"Apa Anda sedang menunggu seseorang, Nona?"
Chiara yang tadinya sedang menatap jauh sembari menopang dagu, mendadak menoleh. Wajahnya datar, enggan berbasa-basi dengan orang asing.
Lelaki separuh tua itu tak membutuhkan jawaban dan tanpa sopan langsung menarik kursi untuk duduk di hadapan Chiara.
"Sembari menunggu temanmu, aku pikir tak ada salahnya numpang duduk sebentar di sini."
Chiara menatap bosan.

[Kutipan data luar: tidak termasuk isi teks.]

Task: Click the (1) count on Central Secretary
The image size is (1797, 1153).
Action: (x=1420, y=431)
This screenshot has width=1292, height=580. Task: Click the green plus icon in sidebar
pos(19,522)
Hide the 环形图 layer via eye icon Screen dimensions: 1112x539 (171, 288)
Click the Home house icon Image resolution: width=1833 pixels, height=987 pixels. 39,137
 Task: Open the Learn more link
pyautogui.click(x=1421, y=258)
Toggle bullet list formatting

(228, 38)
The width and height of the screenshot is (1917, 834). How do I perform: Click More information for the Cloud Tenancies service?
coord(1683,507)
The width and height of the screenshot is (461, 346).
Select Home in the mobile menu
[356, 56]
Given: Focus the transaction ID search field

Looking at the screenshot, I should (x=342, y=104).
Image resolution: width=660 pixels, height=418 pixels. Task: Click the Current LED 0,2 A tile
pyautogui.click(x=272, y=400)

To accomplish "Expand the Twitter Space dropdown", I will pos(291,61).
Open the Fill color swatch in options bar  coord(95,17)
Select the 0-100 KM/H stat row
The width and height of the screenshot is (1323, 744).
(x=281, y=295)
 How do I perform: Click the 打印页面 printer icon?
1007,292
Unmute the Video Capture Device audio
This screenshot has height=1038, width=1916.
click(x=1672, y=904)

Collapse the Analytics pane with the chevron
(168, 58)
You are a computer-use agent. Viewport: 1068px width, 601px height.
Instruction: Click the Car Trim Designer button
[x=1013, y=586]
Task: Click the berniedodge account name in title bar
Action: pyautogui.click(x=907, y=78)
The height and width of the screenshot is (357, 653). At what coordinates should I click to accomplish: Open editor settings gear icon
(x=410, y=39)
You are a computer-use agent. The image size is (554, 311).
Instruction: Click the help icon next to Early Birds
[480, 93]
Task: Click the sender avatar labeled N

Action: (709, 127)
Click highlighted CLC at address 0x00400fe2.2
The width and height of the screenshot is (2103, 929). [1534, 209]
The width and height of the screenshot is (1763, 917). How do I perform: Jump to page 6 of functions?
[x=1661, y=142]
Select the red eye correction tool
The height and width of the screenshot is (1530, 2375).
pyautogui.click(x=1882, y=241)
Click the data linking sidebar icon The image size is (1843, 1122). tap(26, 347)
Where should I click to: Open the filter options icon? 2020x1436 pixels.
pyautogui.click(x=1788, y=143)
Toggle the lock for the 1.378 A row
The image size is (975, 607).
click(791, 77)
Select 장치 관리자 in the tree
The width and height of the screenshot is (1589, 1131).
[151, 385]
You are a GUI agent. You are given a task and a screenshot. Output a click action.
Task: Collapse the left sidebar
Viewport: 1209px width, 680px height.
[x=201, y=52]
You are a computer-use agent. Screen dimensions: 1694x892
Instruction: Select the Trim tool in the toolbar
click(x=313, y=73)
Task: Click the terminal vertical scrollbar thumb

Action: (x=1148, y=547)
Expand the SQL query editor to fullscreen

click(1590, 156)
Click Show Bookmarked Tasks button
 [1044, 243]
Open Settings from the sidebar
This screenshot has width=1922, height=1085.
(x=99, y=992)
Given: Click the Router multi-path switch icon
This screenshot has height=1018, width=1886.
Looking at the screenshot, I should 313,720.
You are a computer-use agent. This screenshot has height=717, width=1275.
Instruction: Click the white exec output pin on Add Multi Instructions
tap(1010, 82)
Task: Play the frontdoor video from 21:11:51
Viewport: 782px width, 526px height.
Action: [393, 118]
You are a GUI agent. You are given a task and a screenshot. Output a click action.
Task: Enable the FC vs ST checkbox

Baginya lelaki sama saja. Hanya butuh mangsa untuk diajak bersenang-senang. Jika sudah bosan, akan pergi seolah-olah tidak berdosa.
"Aku Saptono, kamu siapa?"
"Maaf, Pak. Saya sedang tidak ingin basa-basi." Chiara berdecak kesal.
"Ah, saya pikir tidak butuh basa-basi, Nona. Apa Anda butuh sesuatu?"
"Ya, tentu saja." Chiara menyeringai jahil.
Saptono merasa mendapat angin, langsung menegakkan tubuh. "Katakan. Aku pasti bisa mengabulkan."
Chiara tertawa renyah. Kecantikannya berpendar dalam suasana temaram lampu. Tak hanya Saptono, tetapi lelaki yang sedari tadi memperhatikan pun diam-diam merasa terpesona.
"Kau cantik sekali, Nona." Saptono memuji tanpa sadar.
Chiara kembali menopang dagu. Namun, kali ini sembari mengarahkan pandangan ke arah lelaki pengganggu itu. "Silakan pergi dari hadapanku, Pak. Enyah!"
Nada yang diucapkan oleh Chiara lembut, tetapi tatapannya jauh dari kata ramah. Saptono merasa sangat tersinggung. Lelaki itu bangkit lalu menggebrak meja.
"Dasar perempuan murahan! Kau pikir kau siapa, hah?" Wajah Saptono merah padam.
Dalam waktu singkat, Chiara menjadi pusat perhatian. Namun, gadis itu hanya tersenyum samar.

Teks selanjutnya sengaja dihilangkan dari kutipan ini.